L’Organisation des Nations unies (ONU) a publié un rapport alarmant le 1er août, mettant en lumière la dégradation rapide de la situation sécuritaire en Haïti. Entre avril et juin 2025, environ 2 000 personnes ont été touchées par la violence croissante, principalement due aux activités des gangs armés.
Selon le document, 1 520 personnes ont perdu la vie et 609 ont été blessées, majoritairement dans la capitale Port-au-Prince, ainsi que dans les départements de l’Artibonite et du Centre. Le rapport révèle également 185 cas d’enlèvements et 628 incidents de violences sexuelles pendant la même période.
L’ONU souligne que 64 % des victimes ont été atteintes lors d’opérations menées par les forces de sécurité contre les groupes criminels, dont plus d’un tiers par des frappes de drones. Par ailleurs, 15 % des morts ou blessés étaient des civils innocents, tués alors qu’ils vaquaient à leurs occupations quotidiennes.
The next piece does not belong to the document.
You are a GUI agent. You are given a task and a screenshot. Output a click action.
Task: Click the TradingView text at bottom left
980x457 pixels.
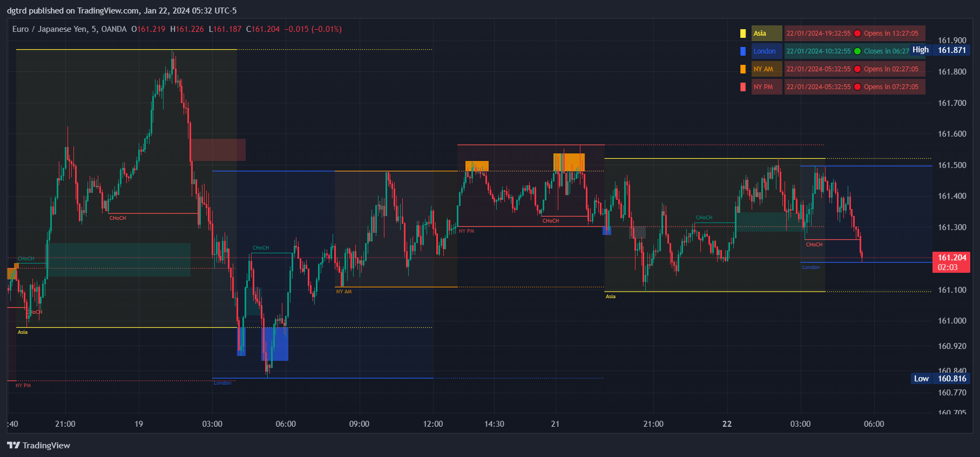46,446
Quatre membres des forces de l’ordre ont également péri lors de ces opérations. Le rapport note également que 12 % des victimes ont été tuées lors d’attaques perpétrées par des groupes d’autodéfense, comme le mouvement « Bwa Kale », qui cible des présumés bandits et leurs supposés complices.
Cette escalade de violence a contraint plus de 1,3 million de personnes à fuir leurs foyers. L’ONU insiste sur l’urgence pour les autorités haïtiennes d’intensifier leur action contre les gangs, tout en respectant les droits humains. L’organisation appelle également la communauté internationale à accélérer le déploiement de la Mission multinationale de sécurité et à renforcer la lutte contre le trafic d’armes, qui alimente cette crise.